**Objective**
Offset every coordinate in the answers by -139 and reproduce the stretch from the line containing "You are a GUI" through the line containing "(1173, 269)", keeping all text of each item. Leave the other numbers unchanged and omit the pictures from the output.

**Dataset content**
◇ ◇ ◇ ◇
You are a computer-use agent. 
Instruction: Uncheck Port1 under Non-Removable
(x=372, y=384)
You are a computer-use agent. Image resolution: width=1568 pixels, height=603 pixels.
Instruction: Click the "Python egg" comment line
◇ ◇ ◇ ◇
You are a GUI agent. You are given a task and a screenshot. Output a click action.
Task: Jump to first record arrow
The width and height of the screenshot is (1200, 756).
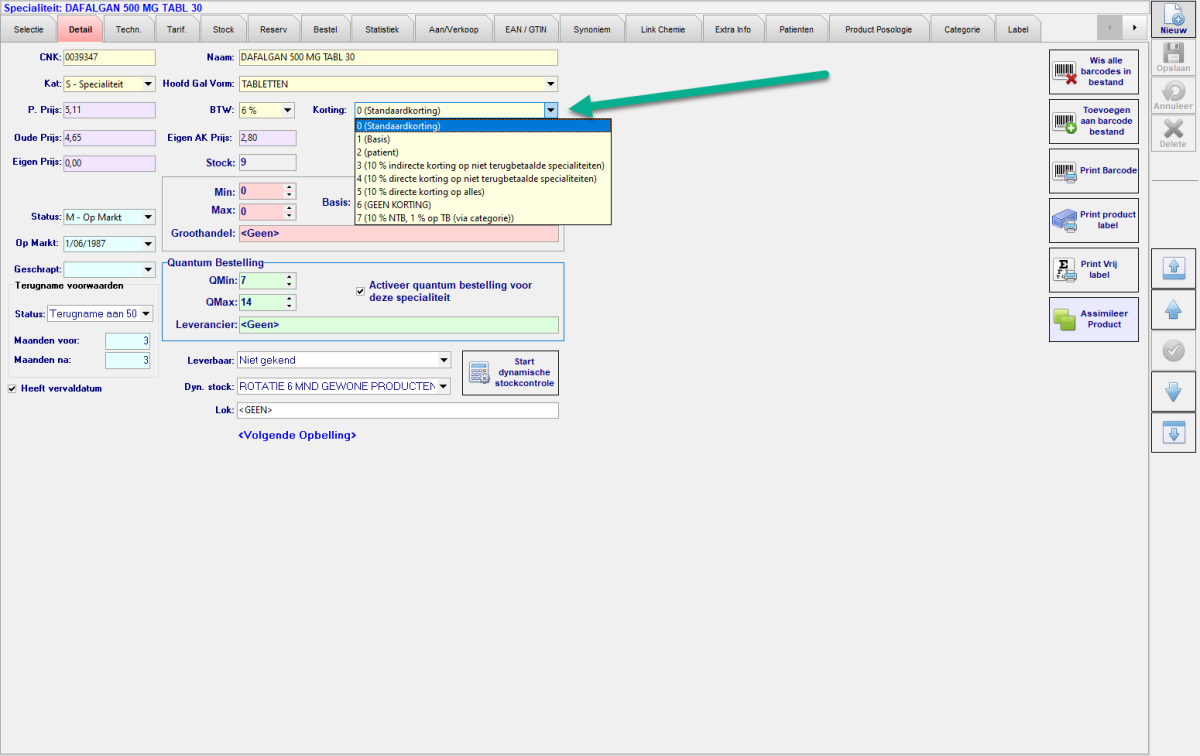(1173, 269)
◇ ◇ ◇ ◇
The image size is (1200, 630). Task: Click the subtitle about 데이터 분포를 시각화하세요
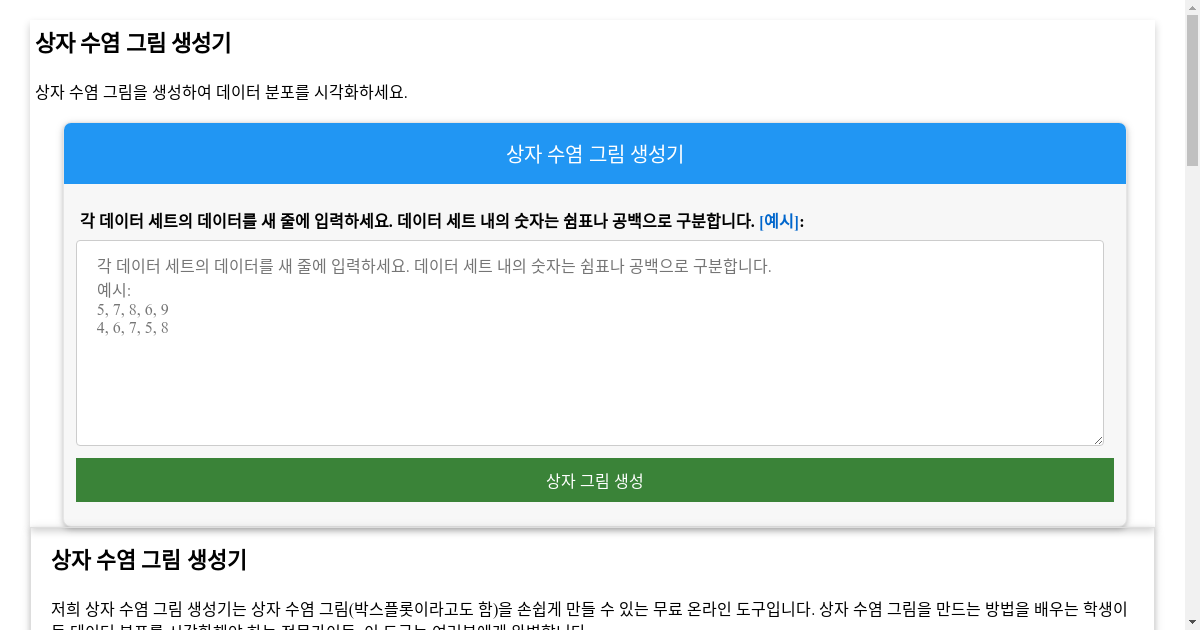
◇ ◇ ◇ ◇
**Response for this exercise**
You are a GUI agent. You are given a task and a screenshot. Output a click action.
Task: Jump to first record arrow
The width and height of the screenshot is (1200, 756).
(1034, 130)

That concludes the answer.